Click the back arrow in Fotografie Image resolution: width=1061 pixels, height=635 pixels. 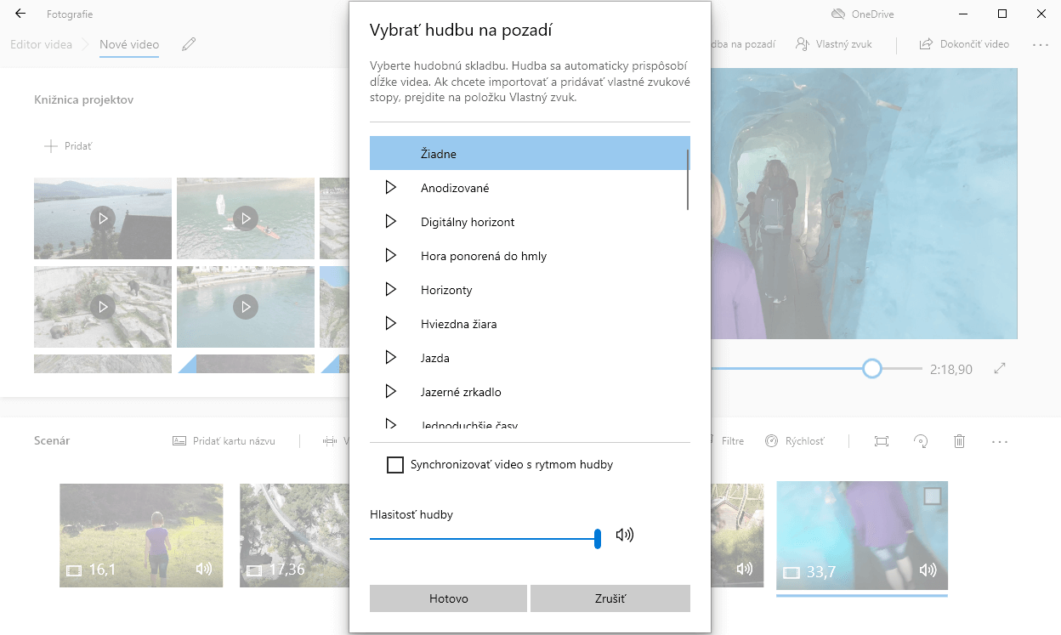click(20, 14)
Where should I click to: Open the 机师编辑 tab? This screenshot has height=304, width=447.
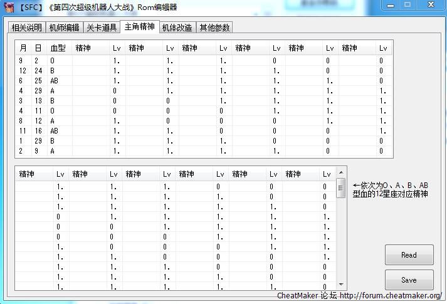(x=64, y=28)
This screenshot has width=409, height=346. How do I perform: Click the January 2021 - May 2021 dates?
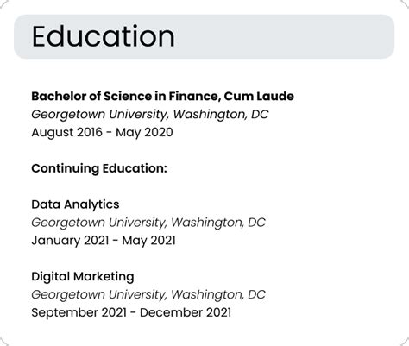click(104, 241)
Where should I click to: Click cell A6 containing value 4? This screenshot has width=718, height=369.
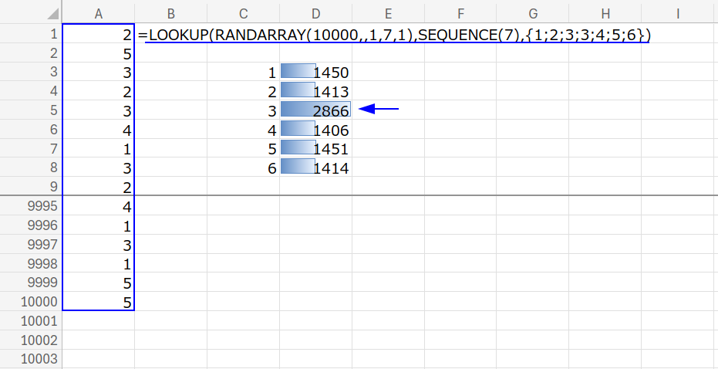coord(98,130)
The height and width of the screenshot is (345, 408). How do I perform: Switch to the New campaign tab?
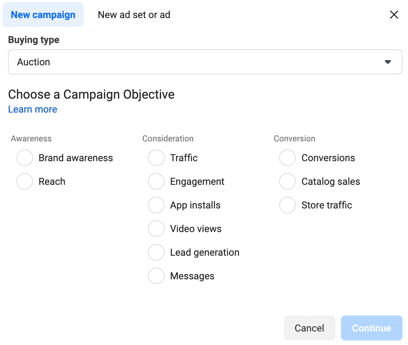pyautogui.click(x=43, y=15)
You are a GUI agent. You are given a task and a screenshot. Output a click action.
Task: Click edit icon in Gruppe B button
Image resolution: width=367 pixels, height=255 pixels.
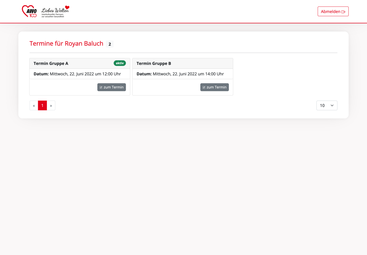coord(204,88)
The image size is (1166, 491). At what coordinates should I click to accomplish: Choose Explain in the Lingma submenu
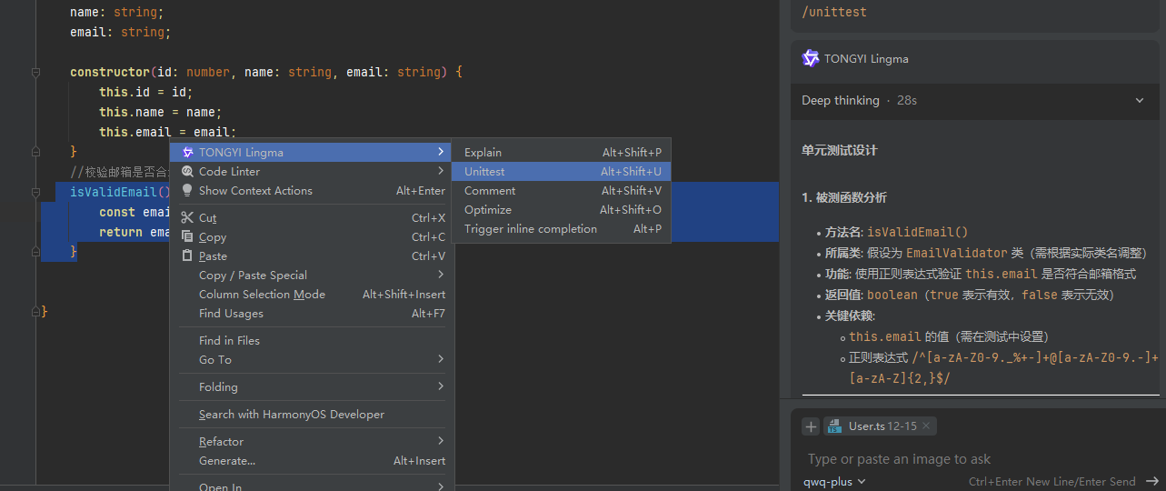click(483, 152)
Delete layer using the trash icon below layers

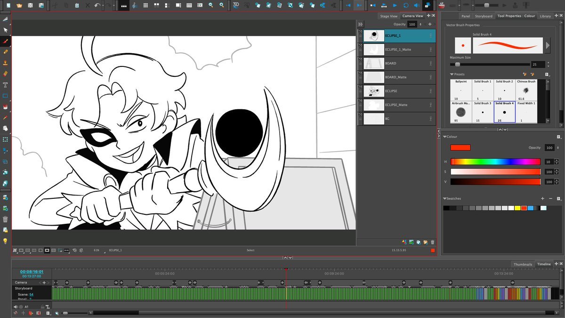tap(432, 242)
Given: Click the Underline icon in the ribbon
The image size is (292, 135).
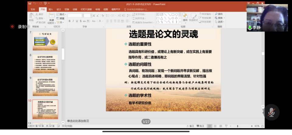Looking at the screenshot, I should click(x=77, y=21).
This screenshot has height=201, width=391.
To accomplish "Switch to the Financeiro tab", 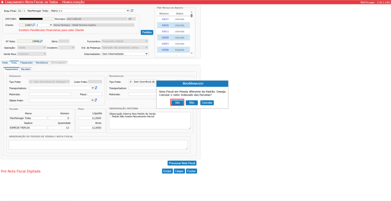I will coord(26,63).
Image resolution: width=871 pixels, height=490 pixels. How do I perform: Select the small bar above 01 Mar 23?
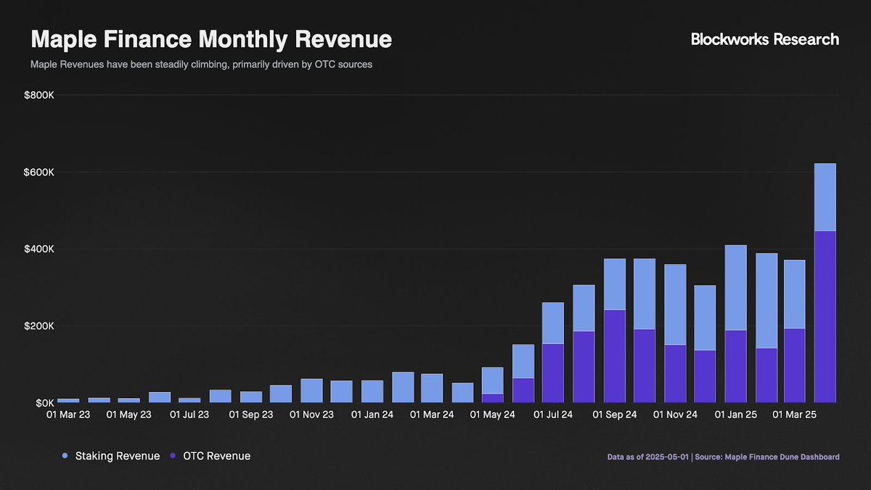(69, 401)
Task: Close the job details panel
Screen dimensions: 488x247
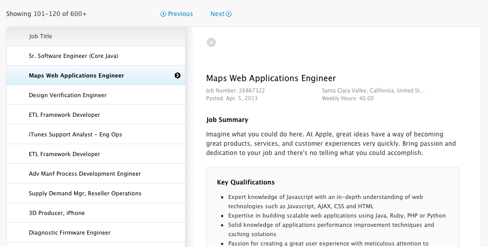Action: (211, 42)
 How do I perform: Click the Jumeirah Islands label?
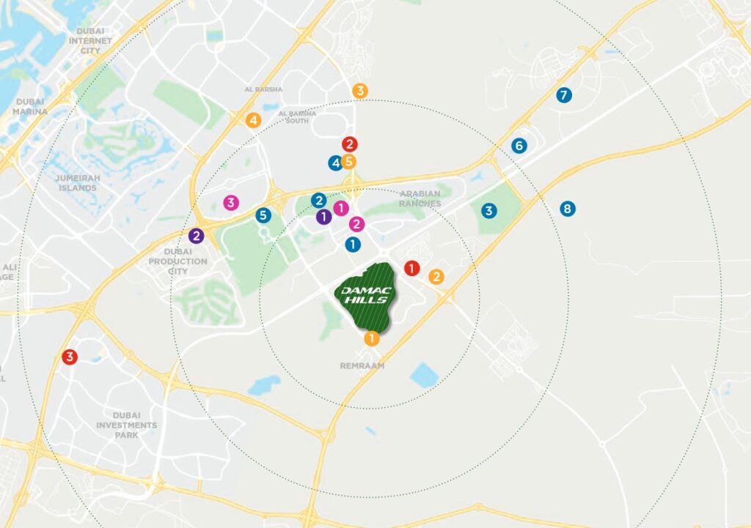pos(78,182)
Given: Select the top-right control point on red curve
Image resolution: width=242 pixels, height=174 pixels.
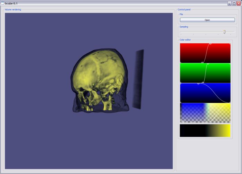Looking at the screenshot, I should click(230, 44).
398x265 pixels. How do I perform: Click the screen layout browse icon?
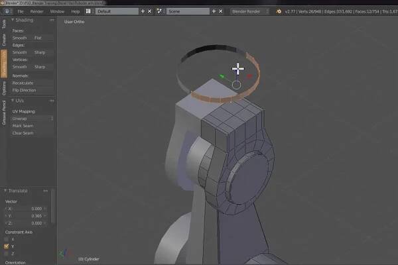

### What the exercise asks
Starting with the line that holds "Image resolution: width=242", retype each line through the last one in the listing above, exactly as written. Do not copy any pictures.

### Response
Image resolution: width=242 pixels, height=174 pixels.
Looking at the screenshot, I should click(230, 44).
398x265 pixels. How do I perform: Click the screen layout browse icon?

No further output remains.